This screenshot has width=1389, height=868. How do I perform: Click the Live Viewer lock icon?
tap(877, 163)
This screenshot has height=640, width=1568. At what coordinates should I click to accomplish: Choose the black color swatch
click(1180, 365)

####

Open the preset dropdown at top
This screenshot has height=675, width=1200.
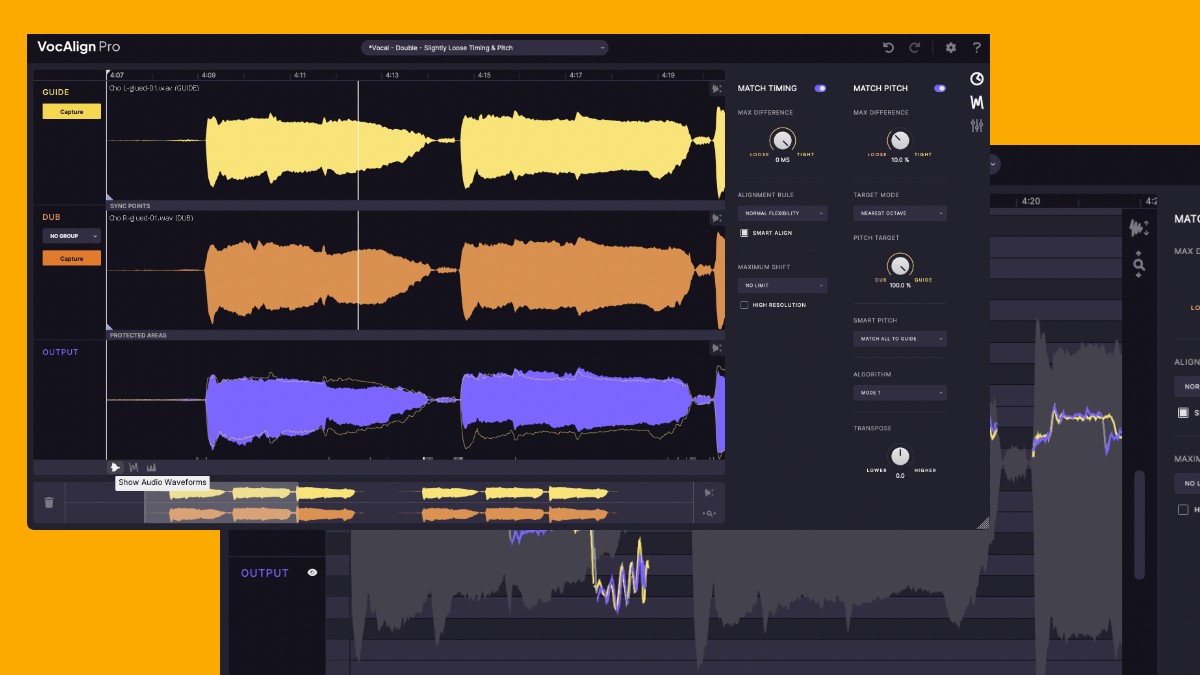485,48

####

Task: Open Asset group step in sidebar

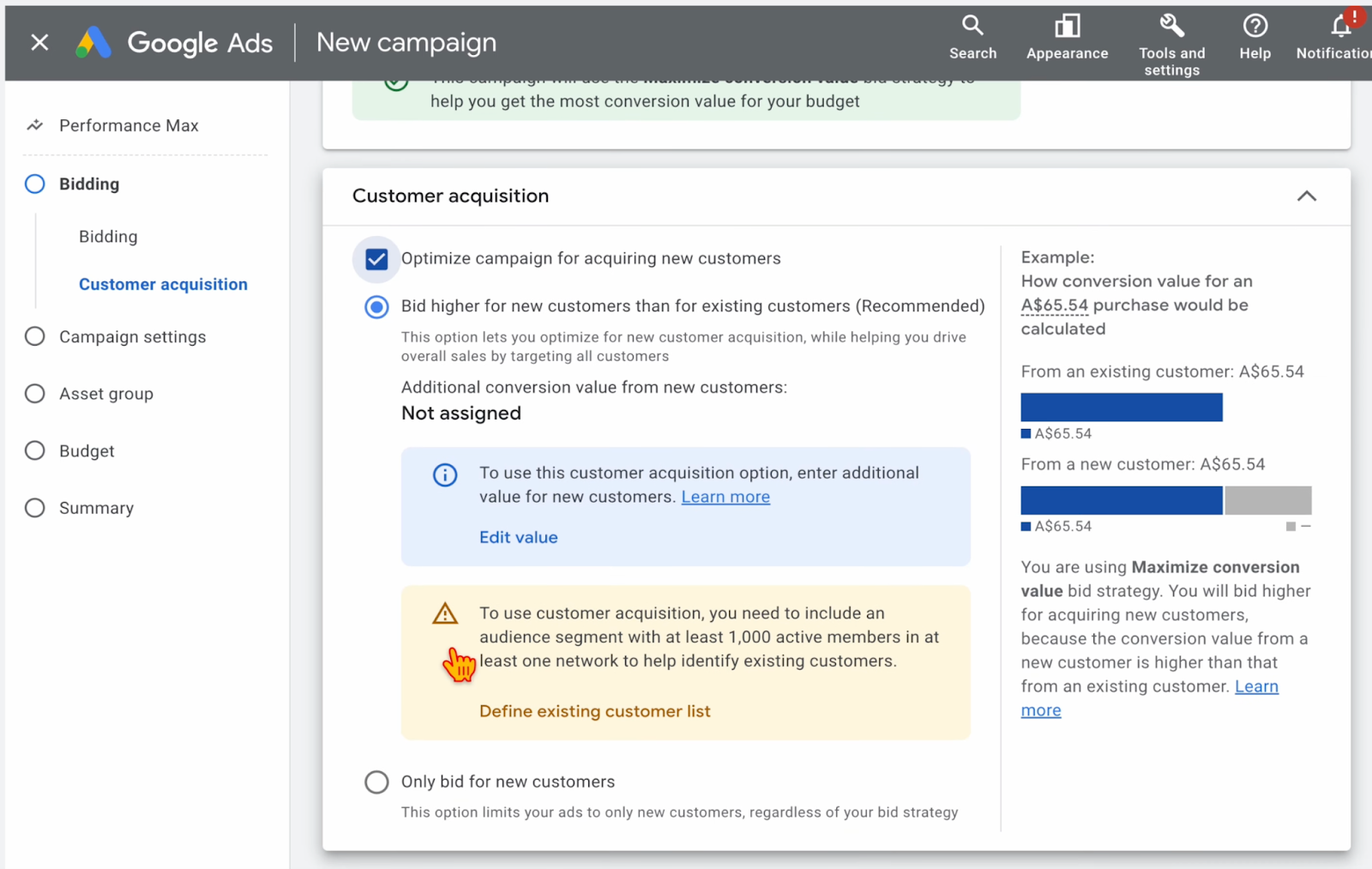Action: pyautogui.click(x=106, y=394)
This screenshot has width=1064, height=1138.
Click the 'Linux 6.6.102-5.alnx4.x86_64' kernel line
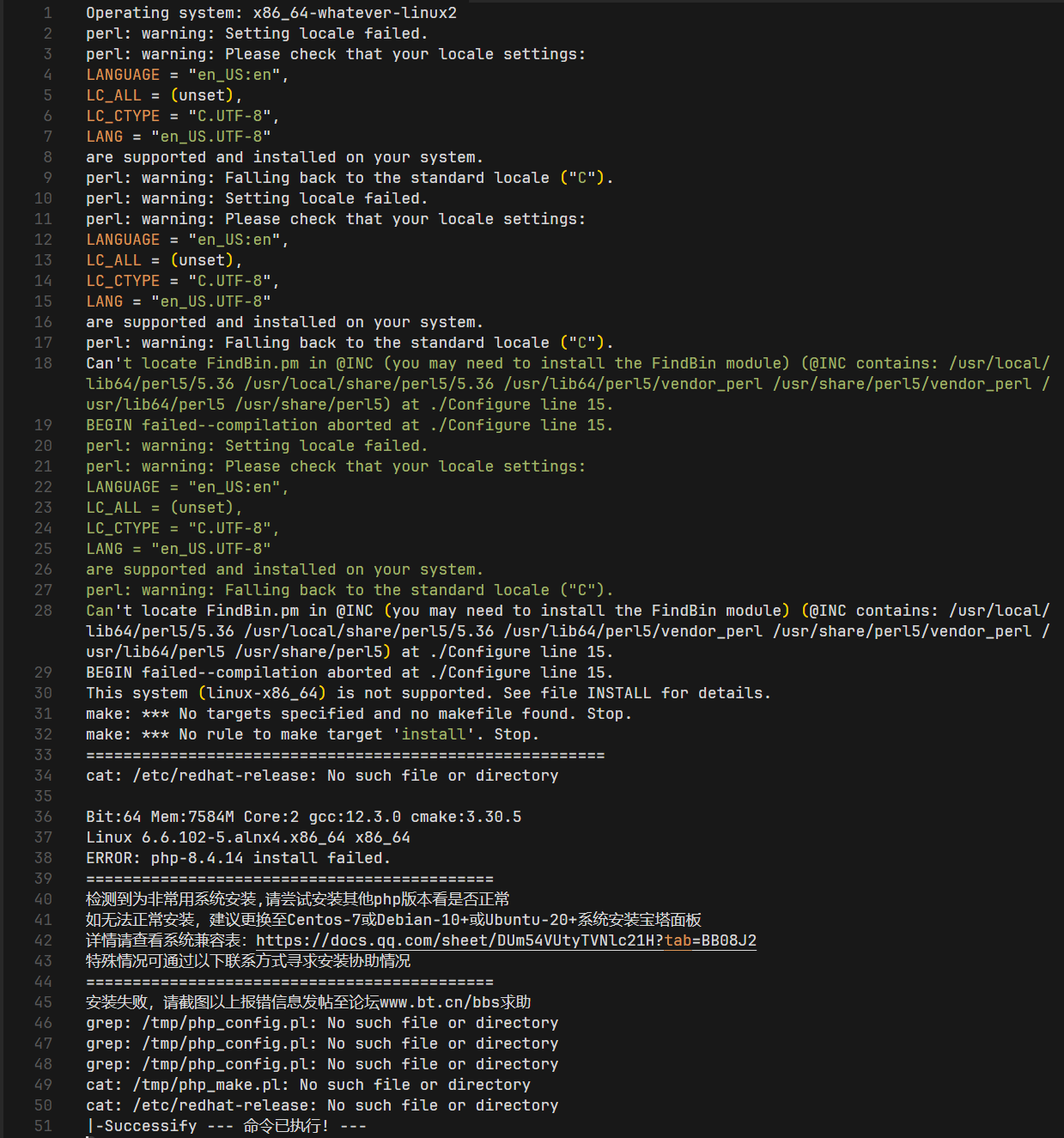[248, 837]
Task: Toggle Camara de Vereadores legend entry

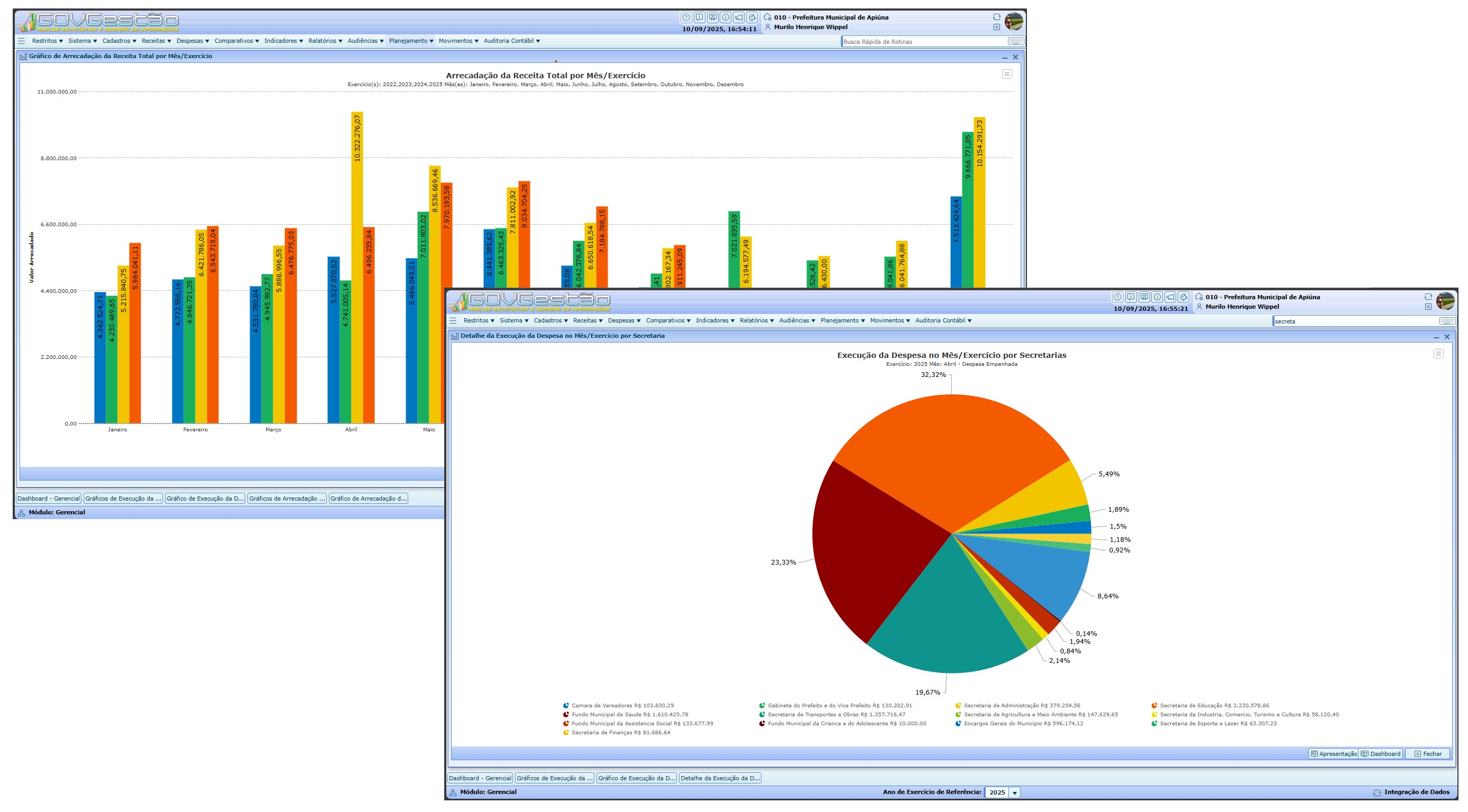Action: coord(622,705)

####

● **Instructions for the task**
Set out the records from the line containing "Task: Open Asset group step in sidebar" through the line containing "Action: coord(622,705)", both ends included, as a numbered list that skips blank lines and omits the pictures.

● **The response**
1. Task: Open Asset group step in sidebar
2. Action: pyautogui.click(x=106, y=394)
3. This screenshot has width=1064, height=1138.
4. Click the 'Linux 6.6.102-5.alnx4.x86_64' kernel line
5. [248, 837]
6. Task: Toggle Camara de Vereadores legend entry
7. Action: coord(622,705)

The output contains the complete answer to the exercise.